Regardless of anyone’s personal opinion on the man, it is impossible to deny that Hugh Hefner was a cultural icon who changed the landscape of American Culture. He passed away at 91 today but his legend will live on. He was a pioneer who established what would become an empire in 1953.

Hugh Hefner — the silk-robed Casanova whose Playboy men’s magazine popularized the term “centerfold,” glamorized an urbane bachelor lifestyle and helped spur the sexual revolution of the 1960s — has died, his company said late Wednesday. He was 91.

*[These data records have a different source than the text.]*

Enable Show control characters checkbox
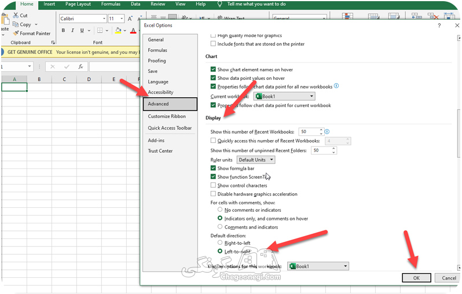 (x=213, y=185)

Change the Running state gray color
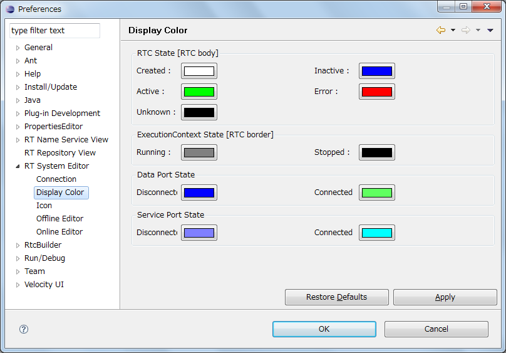pyautogui.click(x=199, y=152)
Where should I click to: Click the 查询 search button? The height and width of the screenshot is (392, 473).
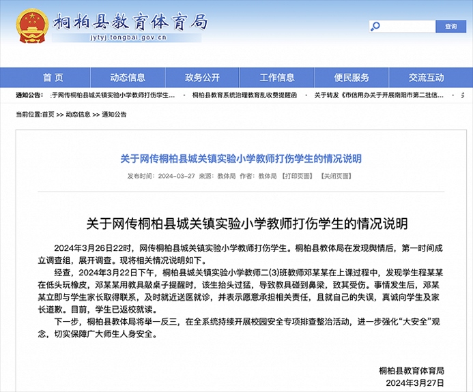coord(451,27)
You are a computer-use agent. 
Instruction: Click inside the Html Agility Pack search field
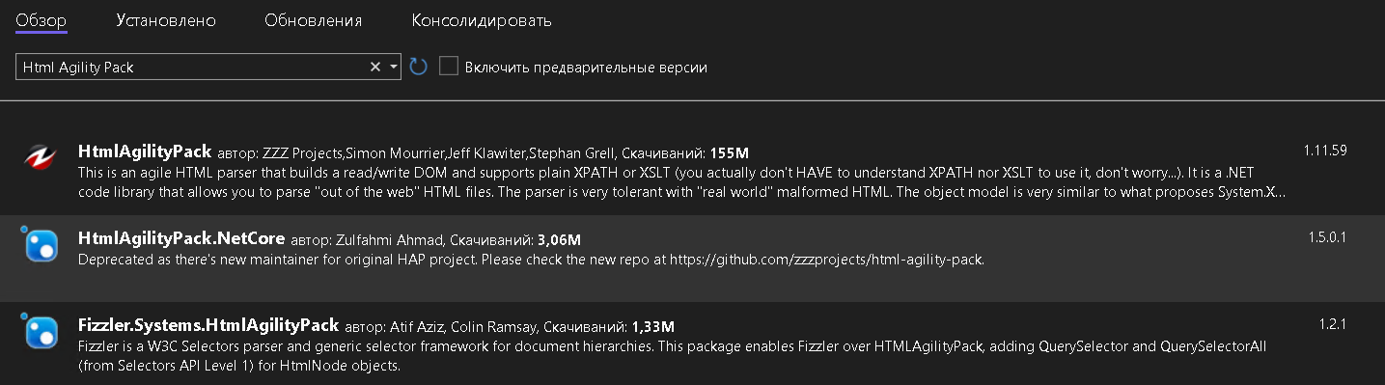pyautogui.click(x=191, y=67)
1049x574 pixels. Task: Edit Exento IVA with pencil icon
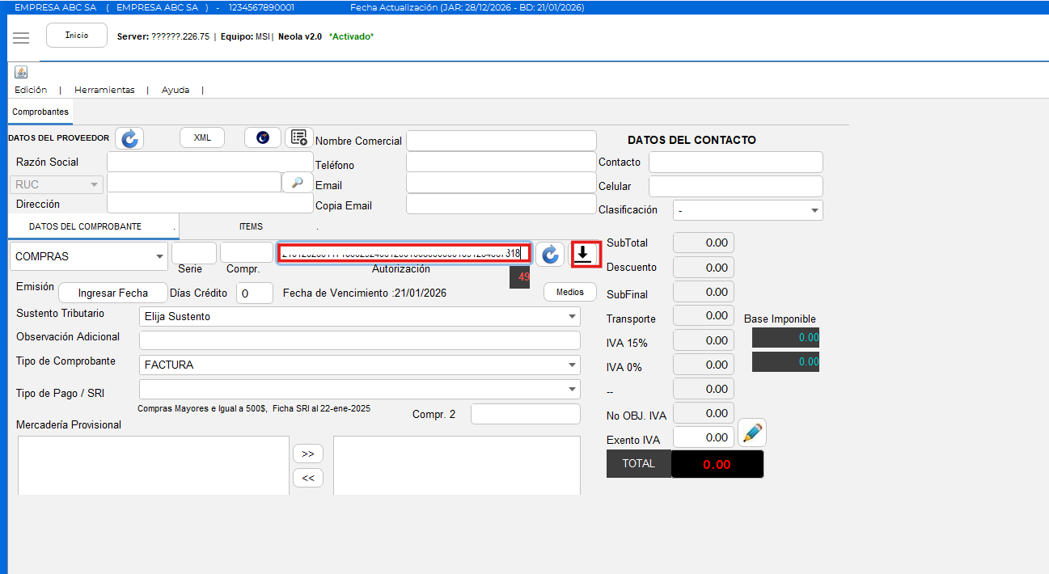pos(752,433)
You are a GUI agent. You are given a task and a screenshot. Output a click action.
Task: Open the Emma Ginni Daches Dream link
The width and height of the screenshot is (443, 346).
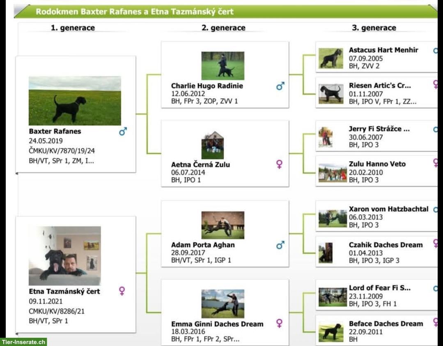(x=217, y=324)
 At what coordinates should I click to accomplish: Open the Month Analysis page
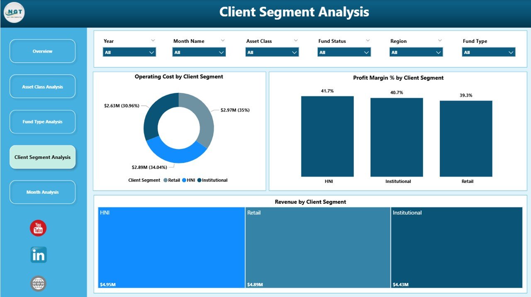[42, 192]
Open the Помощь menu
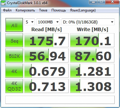The width and height of the screenshot is (120, 108). pyautogui.click(x=59, y=10)
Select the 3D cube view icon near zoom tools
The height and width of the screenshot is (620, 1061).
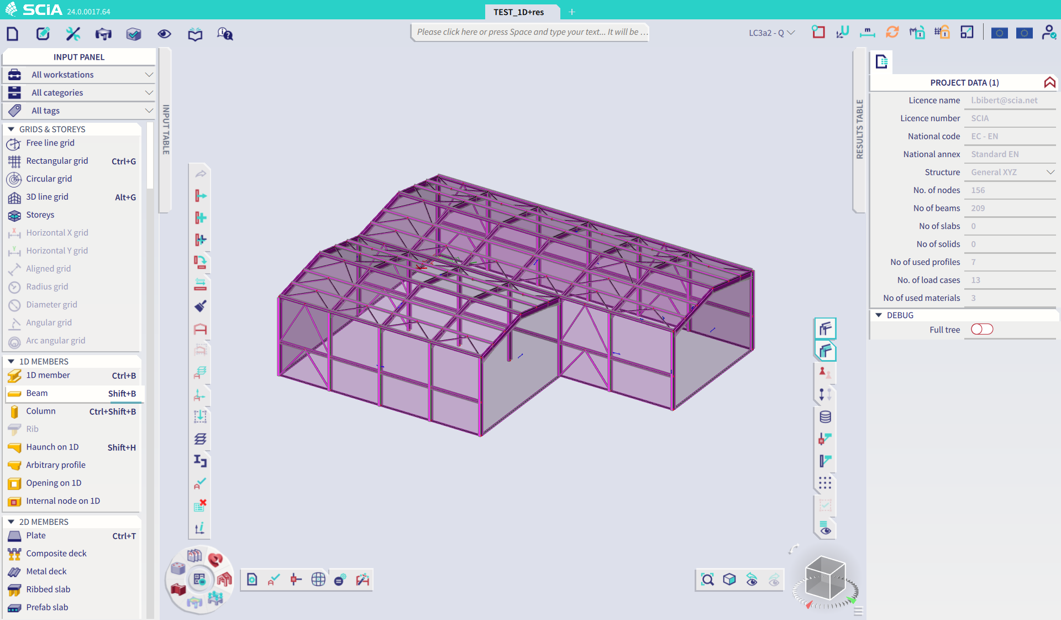coord(729,580)
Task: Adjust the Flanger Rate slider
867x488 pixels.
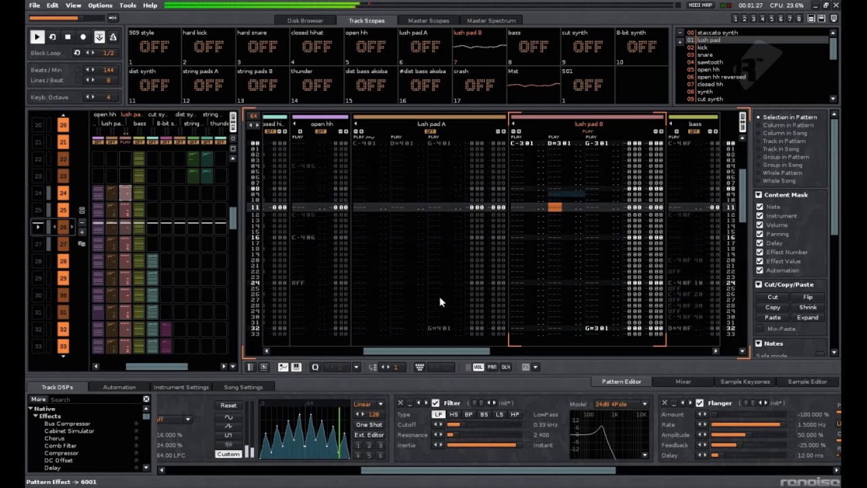Action: tap(745, 425)
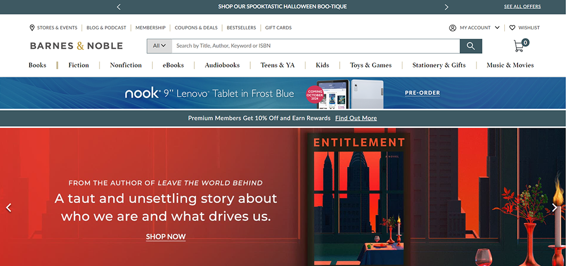The height and width of the screenshot is (266, 566).
Task: Click Pre-Order on the Nook tablet banner
Action: (x=422, y=93)
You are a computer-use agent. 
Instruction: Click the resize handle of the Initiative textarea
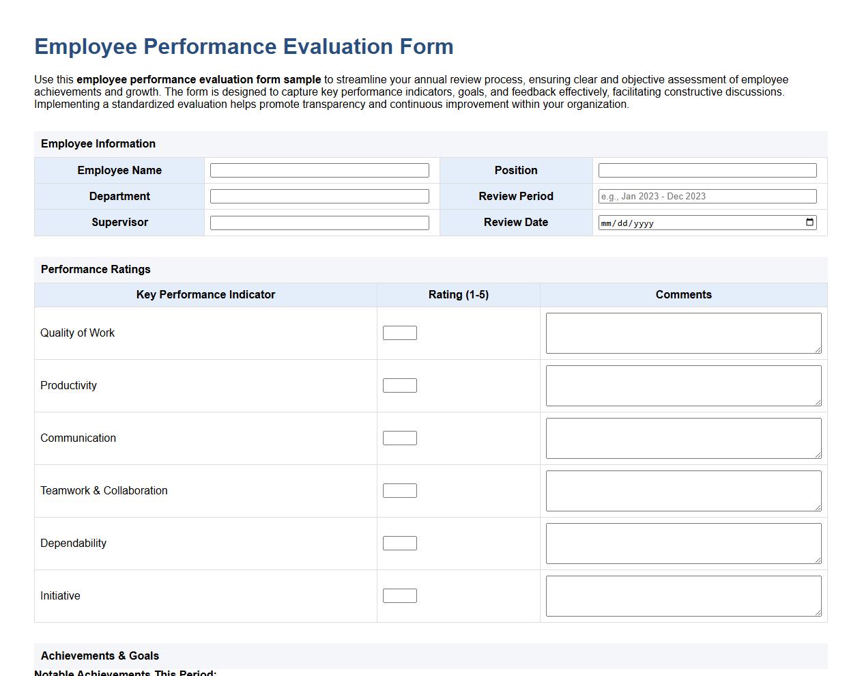point(818,613)
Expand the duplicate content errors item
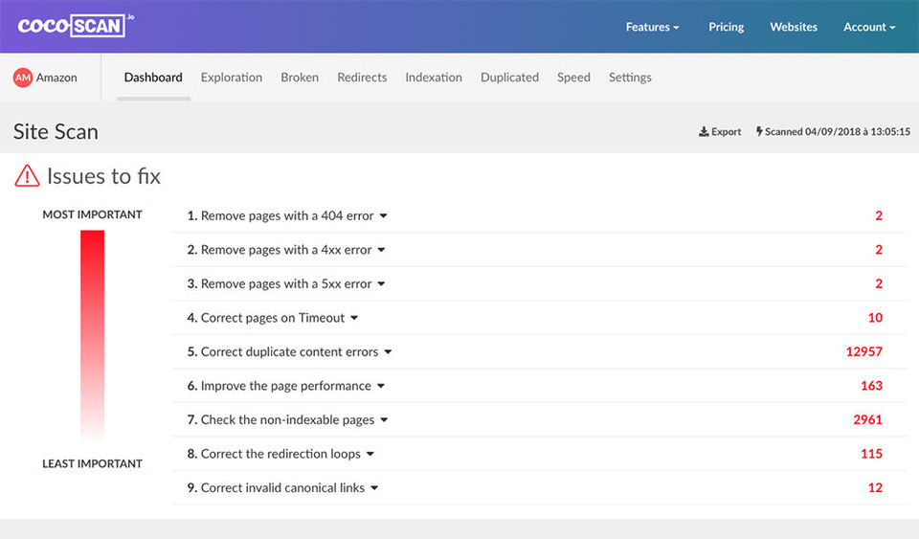 [x=388, y=352]
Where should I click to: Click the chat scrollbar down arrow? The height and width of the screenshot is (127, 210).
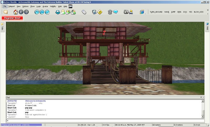(x=203, y=117)
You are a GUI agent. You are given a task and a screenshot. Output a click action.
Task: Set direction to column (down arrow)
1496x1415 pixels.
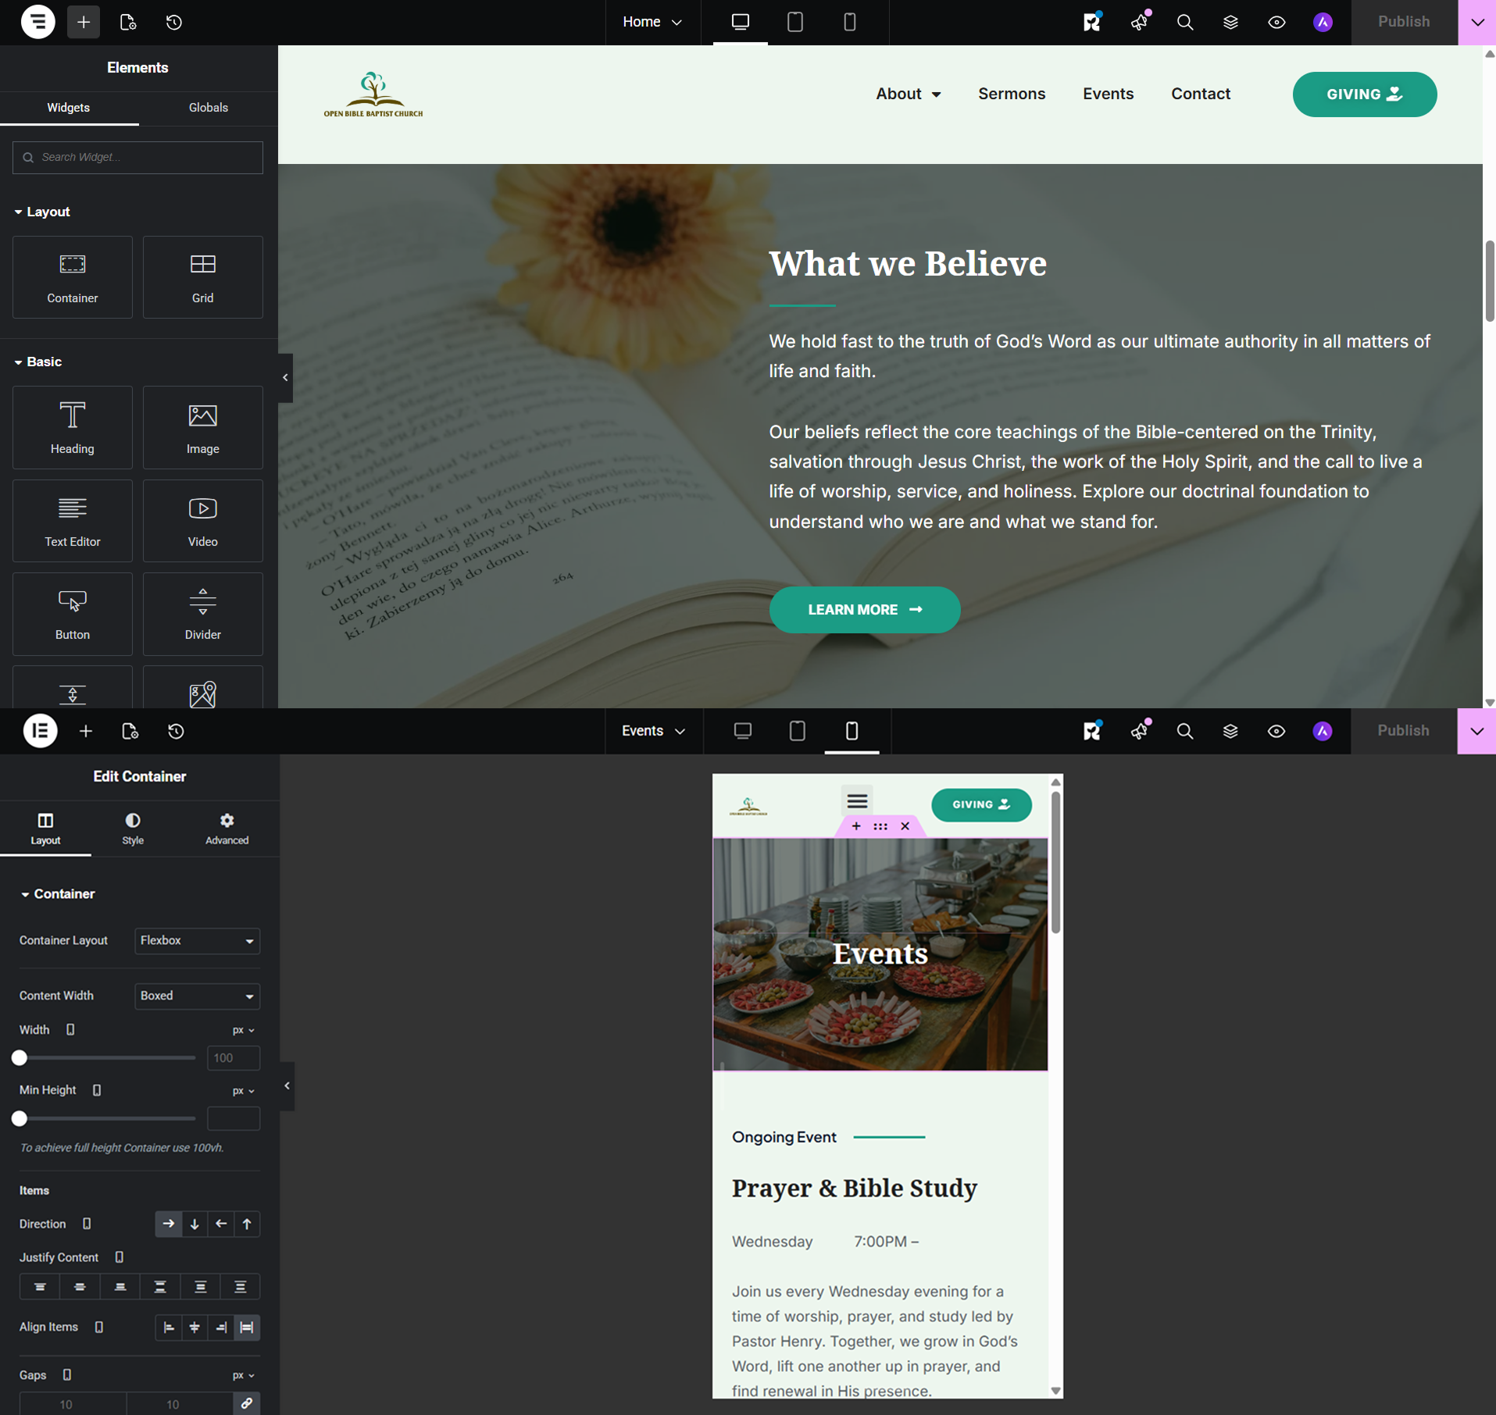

Hefner founded Playboy in 1953 with $600 of his own money and built the magazine into a multimillion-dollar entertainment empire that at its 1970s peak included TV shows, a jazz festival and a string of Playboy Clubs whose cocktail waitresses wore bunny ears and cottontails.

Over the years, the legend of “Hef” only grew as he bedded hundreds of young women, married a few of his magazine’s “Playmates” and cavorted on reality TV shows with a stable of girlfriends less than a third his age.

Related: Tributes pour in for Hugh Hefner

Some critics dismissed him as a relic of a sexist era, especially in his later years, when Hefner spoke openly of his Viagra-fueled sex romps at the Playboy Mansion. But many men envied his adolescent-fantasy lifestyle.

 

And his pioneering magazine, his biggest legacy, may have helped the buttoned-up America of the 1950s and early 1960s loosen up a little about sex.

“I would like to be remembered as somebody who has changed the world in some positive way, in a social, sexual sense, and I’d be very happy with that,” Hefner told CNN. “I’m a kid who dreamed the dreams and made them come true.”

Gallery: Hugh Hefner through the years

A ‘male point of view’

Hefner was born April 9, 1926, in Chicago to Glenn Hefner, an accountant, and Grace Hefner, a teacher. Both parents were conservative Protestants from Nebraska.

“My folks were raised pure prohibitionist,” Hefner told The Hollywood Reporter in 2011. “They were very good people, with high moral standards — but very repressed. There was no hugging and kissing in my home.”

In 1944, after graduating from high school, Hefner joined the U.S. Army as a writer for a military newspaper. Following World War II, he became a promotional copywriter at Esquire magazine, where he began toying with the idea of publishing a men’s magazine.

“Esquire was always for older guys, but … it was very much devoted to male bonding and outdoor adventure,” Hefner told CNN. “And I wanted to read a magazine that was a little more sophisticated and was focused really on the romantic connection between the sexes from a male point of view.”